Mutate

The .mutate() method adds new columns or modifies existing columns in your data. New columns are defined using keyword arguments, where the key becomes the column name and the value is a Polars expression.

import tidypolars_extra as tp

mtcars = tp.tibble(tp.read_data(fn="tidypolars_extra/data/mtcars.csv", sep=",", silently=True))

small_cars = mtcars.select("name", "cyl", "mpg", "hp")

Assign new columns

Create a new column cyl2 that doubles the cyl value:

small_cars.mutate(cyl2=tp.col("cyl") * 2)
shape: (32, 5)
┌───────────────────┬─────┬──────┬─────┬──────┐
│ name              ┆ cyl ┆ mpg  ┆ hp  ┆ cyl2 │
╞═══════════════════╪═════╪══════╪═════╪══════╡
│ Mazda RX4         ┆ 6   ┆ 21.0 ┆ 110 ┆ 12   │
│ Mazda RX4 Wag     ┆ 6   ┆ 21.0 ┆ 110 ┆ 12   │
│ Datsun 710        ┆ 4   ┆ 22.8 ┆ 93  ┆ 8    │
│ …                 ┆ …   ┆ …    ┆ …   ┆ …    │
└───────────────────┴─────┴──────┴─────┴──────┘

You can also add a column with a scalar value:

small_cars.mutate(label=tp.lit("car"))

Combining expressions

You can define multiple columns in a single mutate call:

small_cars.mutate(
    hp_per_cyl=tp.col("hp") / tp.col("cyl"),
    double_mpg=tp.col("mpg") * 2,
)

Used with grouped operations

The by parameter lets you compute group-level statistics and attach them back to each row.

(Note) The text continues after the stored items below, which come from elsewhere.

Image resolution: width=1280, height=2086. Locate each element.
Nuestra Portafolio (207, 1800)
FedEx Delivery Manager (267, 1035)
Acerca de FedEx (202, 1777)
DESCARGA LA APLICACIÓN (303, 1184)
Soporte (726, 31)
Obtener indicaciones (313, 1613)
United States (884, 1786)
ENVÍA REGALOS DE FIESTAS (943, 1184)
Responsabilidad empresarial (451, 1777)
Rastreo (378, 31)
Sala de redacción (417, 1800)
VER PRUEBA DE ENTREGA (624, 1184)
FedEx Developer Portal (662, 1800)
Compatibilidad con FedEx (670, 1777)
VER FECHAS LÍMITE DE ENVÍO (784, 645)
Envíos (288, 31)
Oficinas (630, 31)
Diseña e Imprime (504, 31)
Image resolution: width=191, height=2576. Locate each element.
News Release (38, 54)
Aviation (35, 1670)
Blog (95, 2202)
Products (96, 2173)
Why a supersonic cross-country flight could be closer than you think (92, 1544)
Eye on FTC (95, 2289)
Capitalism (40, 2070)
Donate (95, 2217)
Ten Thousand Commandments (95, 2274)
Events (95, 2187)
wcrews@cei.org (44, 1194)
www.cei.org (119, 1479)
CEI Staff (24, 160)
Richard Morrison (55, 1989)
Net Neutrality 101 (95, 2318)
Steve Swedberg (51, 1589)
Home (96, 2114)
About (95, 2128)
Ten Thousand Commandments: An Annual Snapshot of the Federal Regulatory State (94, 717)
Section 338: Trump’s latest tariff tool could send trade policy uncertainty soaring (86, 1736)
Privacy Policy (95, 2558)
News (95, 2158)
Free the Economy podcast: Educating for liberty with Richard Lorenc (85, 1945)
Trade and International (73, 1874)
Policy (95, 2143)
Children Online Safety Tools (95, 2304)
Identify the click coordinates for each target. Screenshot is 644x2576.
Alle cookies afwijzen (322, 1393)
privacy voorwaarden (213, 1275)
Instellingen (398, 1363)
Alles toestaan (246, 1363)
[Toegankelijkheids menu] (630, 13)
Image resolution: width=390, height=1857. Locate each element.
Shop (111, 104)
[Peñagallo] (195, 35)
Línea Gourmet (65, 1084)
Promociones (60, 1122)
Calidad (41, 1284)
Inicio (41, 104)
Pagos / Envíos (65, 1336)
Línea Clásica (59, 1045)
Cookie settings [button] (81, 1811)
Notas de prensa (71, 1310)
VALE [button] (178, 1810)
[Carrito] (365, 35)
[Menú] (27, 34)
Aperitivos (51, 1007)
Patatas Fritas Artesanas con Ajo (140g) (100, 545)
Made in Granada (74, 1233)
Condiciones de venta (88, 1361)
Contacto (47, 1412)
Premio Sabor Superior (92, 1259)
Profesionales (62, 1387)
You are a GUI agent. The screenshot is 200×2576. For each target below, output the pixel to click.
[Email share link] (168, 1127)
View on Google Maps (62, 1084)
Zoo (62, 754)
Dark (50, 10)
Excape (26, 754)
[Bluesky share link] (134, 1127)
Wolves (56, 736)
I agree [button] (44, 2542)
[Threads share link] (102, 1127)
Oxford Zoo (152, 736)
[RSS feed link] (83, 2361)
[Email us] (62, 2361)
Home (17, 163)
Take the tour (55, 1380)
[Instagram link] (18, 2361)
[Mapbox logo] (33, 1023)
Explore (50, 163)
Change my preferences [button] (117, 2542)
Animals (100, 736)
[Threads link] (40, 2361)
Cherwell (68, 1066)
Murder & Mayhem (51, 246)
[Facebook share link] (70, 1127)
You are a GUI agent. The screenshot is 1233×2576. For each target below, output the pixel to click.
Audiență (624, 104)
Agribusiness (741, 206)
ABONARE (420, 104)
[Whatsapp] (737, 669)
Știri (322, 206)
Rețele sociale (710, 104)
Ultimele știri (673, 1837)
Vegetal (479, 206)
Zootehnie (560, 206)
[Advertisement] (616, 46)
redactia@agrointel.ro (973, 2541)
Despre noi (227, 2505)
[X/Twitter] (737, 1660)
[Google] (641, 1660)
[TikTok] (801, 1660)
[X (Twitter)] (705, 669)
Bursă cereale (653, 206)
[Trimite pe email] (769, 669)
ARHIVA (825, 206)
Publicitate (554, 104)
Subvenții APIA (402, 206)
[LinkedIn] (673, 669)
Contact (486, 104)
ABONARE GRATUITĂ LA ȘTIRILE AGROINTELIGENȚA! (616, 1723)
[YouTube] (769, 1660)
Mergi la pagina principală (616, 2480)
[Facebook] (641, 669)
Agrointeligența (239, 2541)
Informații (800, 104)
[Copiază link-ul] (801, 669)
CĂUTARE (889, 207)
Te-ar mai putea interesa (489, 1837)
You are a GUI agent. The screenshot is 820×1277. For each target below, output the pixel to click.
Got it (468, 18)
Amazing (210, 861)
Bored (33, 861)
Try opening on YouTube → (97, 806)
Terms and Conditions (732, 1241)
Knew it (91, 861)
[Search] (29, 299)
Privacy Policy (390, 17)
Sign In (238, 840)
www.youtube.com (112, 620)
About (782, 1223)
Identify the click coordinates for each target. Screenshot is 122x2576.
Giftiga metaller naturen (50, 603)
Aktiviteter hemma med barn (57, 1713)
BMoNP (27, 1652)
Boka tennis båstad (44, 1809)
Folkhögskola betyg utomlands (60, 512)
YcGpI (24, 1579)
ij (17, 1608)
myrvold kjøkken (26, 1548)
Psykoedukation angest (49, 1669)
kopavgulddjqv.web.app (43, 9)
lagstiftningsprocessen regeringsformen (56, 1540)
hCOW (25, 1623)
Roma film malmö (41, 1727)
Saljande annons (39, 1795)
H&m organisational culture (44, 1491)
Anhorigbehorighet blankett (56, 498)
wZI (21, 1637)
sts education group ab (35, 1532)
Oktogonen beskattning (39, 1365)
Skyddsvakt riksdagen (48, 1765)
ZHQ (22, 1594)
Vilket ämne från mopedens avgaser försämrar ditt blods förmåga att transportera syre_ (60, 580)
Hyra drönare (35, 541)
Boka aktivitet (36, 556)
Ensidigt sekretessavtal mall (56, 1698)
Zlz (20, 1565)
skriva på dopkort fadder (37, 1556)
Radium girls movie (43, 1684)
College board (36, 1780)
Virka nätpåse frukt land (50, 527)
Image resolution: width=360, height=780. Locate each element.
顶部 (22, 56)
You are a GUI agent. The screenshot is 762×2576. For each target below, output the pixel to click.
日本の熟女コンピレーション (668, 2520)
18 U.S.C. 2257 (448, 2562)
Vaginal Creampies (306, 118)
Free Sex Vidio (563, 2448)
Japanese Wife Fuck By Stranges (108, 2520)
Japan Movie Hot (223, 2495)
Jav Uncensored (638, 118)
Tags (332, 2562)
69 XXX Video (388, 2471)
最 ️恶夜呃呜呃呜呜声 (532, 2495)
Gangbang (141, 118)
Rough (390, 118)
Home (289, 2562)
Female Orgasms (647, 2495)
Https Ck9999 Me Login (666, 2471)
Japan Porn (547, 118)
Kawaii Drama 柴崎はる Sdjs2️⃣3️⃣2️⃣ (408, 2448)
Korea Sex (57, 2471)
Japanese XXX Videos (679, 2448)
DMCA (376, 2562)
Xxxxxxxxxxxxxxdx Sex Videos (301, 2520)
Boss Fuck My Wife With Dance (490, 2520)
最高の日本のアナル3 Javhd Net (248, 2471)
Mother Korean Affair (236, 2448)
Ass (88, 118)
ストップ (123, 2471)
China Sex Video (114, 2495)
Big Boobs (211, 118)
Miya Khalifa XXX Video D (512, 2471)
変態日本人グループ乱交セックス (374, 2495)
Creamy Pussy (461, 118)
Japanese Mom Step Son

For example, computing the mean hp per cyl group and then demeaning the values:

(
    small_cars
    .mutate(
        hp_mean=tp.col("hp").mean(),
        demeaned_hp=tp.col("hp") - tp.col("hp").mean(),
        by="cyl",
    )
)
shape: (32, 6)
┌────────────────┬─────┬──────┬─────┬────────────┬─────────────┐
│ name           ┆ cyl ┆ mpg  ┆ hp  ┆ hp_mean    ┆ demeaned_hp │
╞════════════════╪═════╪══════╪═════╪════════════╪═════════════╡
│ Mazda RX4      ┆ 6   ┆ 21.0 ┆ 110 ┆ 122.285714 ┆ -12.285714  │
│ Mazda RX4 Wag  ┆ 6   ┆ 21.0 ┆ 110 ┆ 122.285714 ┆ -12.285714  │
│ …              ┆ …   ┆ …    ┆ …   ┆ …          ┆ …           │
└────────────────┴─────┴──────┴─────┴────────────┴─────────────┘

With if_else and case_when

Using if_else

tp.if_else() works like a ternary operator — it evaluates a condition and returns one value when true and another when false:

small_cars.mutate(
    hp_category=tp.if_else(tp.col("hp") > 150, tp.lit("high"), tp.lit("low"))
)
shape: (32, 5)
┌───────────────────┬─────┬──────┬─────┬─────────────┐
│ name              ┆ cyl ┆ mpg  ┆ hp  ┆ hp_category │
╞═══════════════════╪═════╪══════╪═════╪═════════════╡
│ Mazda RX4         ┆ 6   ┆ 21.0 ┆ 110 ┆ low         │
│ Hornet Sportabout ┆ 8   ┆ 18.7 ┆ 175 ┆ high        │
│ …                 ┆ …   ┆ …    ┆ …   ┆ …           │
└───────────────────┴─────┴──────┴─────┴─────────────┘

Using case_when

tp.case_when() handles multiple conditions. Conditions are specified as pairs of (condition, value), with an optional _default for unmatched rows:

small_cars.mutate(
    size=tp.case_when(
        tp.col("cyl") == 4, "small",
        tp.col("cyl") == 6, "medium",
        _default="large",
    )
)
shape: (32, 5)
┌───────────────────┬─────┬──────┬─────┬────────┐
│ name              ┆ cyl ┆ mpg  ┆ hp  ┆ size   │
╞═══════════════════╪═════╪══════╪═════╪════════╡
│ Mazda RX4         ┆ 6   ┆ 21.0 ┆ 110 ┆ medium │
│ Datsun 710        ┆ 4   ┆ 22.8 ┆ 93  ┆ small  │
│ Hornet Sportabout ┆ 8   ┆ 18.7 ┆ 175 ┆ large  │
│ …                 ┆ …   ┆ …    ┆ …   ┆ …      │
└───────────────────┴─────┴──────┴─────┴────────┘